Comment by yomismoaqui

1 month ago

In an LLM world text will also be is king.

Sure, LLMs can understand images and video, but when you make your program spit debug text you make it easier and faster for Claude Code to iterate on it and fix any problems.

See how much value does a text UI program like Claude Code provide, it really doesn't need anything else than cannot be done in a terminal.

2 comments

yomismoaqui

xnorswap 1 month ago

> it really doesn't need anything else than cannot be done in a terminal

I strongly disagree with this.

Claude-code would be super-powered if it had a better grasp of running processes without logging output.
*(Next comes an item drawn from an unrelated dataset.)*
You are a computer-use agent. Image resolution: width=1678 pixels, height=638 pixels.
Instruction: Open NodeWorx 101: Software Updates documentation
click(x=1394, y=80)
Imagine if it could somehow directly trace running programs, spotting exceptions and gauging performance in real-time.

It would be super-powered if it could actually navigate around a code-base and refactor through language servers without having to edit files through search & replace.

Imagine if instead of code, the program was first compiled to an Abstract Syntax Tree and claude worked directly on that AST instead of code.

Never a misplaced semi-colon* or forgotten import directive.

It needs a fundamentally different model to an LLM to operate it, but I'm convinced that thinking that Text is the endgame is a form of blub.

It's where we are now, and it's working very well, but it shouldn't be considered the long term goal. We can do better.

* To be fair, this one hasn't been an issue for a while now.

furyofantares 1 month ago

For small games I work on I make sure claude (well, codex cli) can produce screenshots of whatever screen it's working on and evaluate them. It has some instructions on using codex exec (claude -p) to use a clean instance for evaluation, so it can pass a screenshot and description of expectation and get a pass/fail and description of the failure. The main agent can also just view the image but for things with a clear pass/fail I prefer it invoke a clean context.